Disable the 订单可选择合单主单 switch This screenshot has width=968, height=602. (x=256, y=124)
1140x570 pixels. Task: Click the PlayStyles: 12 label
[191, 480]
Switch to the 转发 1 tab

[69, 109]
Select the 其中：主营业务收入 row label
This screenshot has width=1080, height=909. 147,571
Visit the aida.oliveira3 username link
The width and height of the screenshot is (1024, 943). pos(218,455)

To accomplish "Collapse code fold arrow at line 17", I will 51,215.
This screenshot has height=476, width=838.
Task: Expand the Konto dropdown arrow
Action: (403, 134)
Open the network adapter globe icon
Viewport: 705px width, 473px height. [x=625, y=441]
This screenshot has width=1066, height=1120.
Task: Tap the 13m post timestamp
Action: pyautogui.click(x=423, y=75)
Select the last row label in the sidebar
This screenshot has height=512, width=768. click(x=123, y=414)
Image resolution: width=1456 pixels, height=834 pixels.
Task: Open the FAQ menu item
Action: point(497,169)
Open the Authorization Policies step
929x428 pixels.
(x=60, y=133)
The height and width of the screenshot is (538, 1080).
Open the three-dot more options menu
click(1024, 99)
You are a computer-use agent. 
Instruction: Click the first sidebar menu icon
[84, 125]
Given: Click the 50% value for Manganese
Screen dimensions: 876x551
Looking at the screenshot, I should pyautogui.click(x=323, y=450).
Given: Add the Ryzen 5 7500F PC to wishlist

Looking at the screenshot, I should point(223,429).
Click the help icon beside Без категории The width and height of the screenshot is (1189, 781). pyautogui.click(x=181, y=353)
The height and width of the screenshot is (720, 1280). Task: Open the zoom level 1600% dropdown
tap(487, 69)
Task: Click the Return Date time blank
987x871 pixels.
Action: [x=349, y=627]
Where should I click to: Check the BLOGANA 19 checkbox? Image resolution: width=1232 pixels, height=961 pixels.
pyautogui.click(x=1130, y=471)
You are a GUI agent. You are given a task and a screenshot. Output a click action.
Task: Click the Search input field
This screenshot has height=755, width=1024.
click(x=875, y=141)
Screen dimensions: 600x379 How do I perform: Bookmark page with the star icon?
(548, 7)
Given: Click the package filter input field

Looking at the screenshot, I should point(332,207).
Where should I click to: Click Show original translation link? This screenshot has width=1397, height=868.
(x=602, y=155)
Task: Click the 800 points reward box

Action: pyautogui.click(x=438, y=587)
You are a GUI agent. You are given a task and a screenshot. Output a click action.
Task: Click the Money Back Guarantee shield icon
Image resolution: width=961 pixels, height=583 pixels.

- [Goal] Copy all of these lines verbatim.

- [The answer]
Disable the 订单可选择合单主单 switch This screenshot has width=968, height=602. (x=256, y=124)
1140x570 pixels. Task: Click the PlayStyles: 12 label
[191, 480]
Switch to the 转发 1 tab

[69, 109]
Select the 其中：主营业务收入 row label
This screenshot has width=1080, height=909. 147,571
Visit the aida.oliveira3 username link
The width and height of the screenshot is (1024, 943). pos(218,455)

To accomplish "Collapse code fold arrow at line 17", I will 51,215.
This screenshot has height=476, width=838.
Task: Expand the Konto dropdown arrow
Action: (403, 134)
Open the network adapter globe icon
Viewport: 705px width, 473px height. [x=625, y=441]
This screenshot has width=1066, height=1120.
Task: Tap the 13m post timestamp
Action: pyautogui.click(x=423, y=75)
Select the last row label in the sidebar
This screenshot has height=512, width=768. click(x=123, y=414)
Image resolution: width=1456 pixels, height=834 pixels.
Task: Open the FAQ menu item
Action: point(497,169)
Open the Authorization Policies step
929x428 pixels.
(x=60, y=133)
The height and width of the screenshot is (538, 1080).
Open the three-dot more options menu
click(1024, 99)
You are a computer-use agent. 
Instruction: Click the first sidebar menu icon
[84, 125]
Given: Click the 50% value for Manganese
Screen dimensions: 876x551
Looking at the screenshot, I should pyautogui.click(x=323, y=450).
Given: Add the Ryzen 5 7500F PC to wishlist

Looking at the screenshot, I should point(223,429).
Click the help icon beside Без категории The width and height of the screenshot is (1189, 781). pyautogui.click(x=181, y=353)
The height and width of the screenshot is (720, 1280). Task: Open the zoom level 1600% dropdown
tap(487, 69)
Task: Click the Return Date time blank
987x871 pixels.
Action: [x=349, y=627]
Where should I click to: Check the BLOGANA 19 checkbox? Image resolution: width=1232 pixels, height=961 pixels.
pyautogui.click(x=1130, y=471)
You are a GUI agent. You are given a task and a screenshot. Output a click action.
Task: Click the Search input field
This screenshot has height=755, width=1024.
click(x=875, y=141)
Screen dimensions: 600x379 How do I perform: Bookmark page with the star icon?
(548, 7)
Given: Click the package filter input field

Looking at the screenshot, I should point(332,207).
Where should I click to: Click Show original translation link? This screenshot has width=1397, height=868.
(x=602, y=155)
Task: Click the 800 points reward box

Action: pyautogui.click(x=438, y=587)
You are a GUI agent. You are given a task and a screenshot. Output a click action.
Task: Click the Money Back Guarantee shield icon
Image resolution: width=961 pixels, height=583 pixels.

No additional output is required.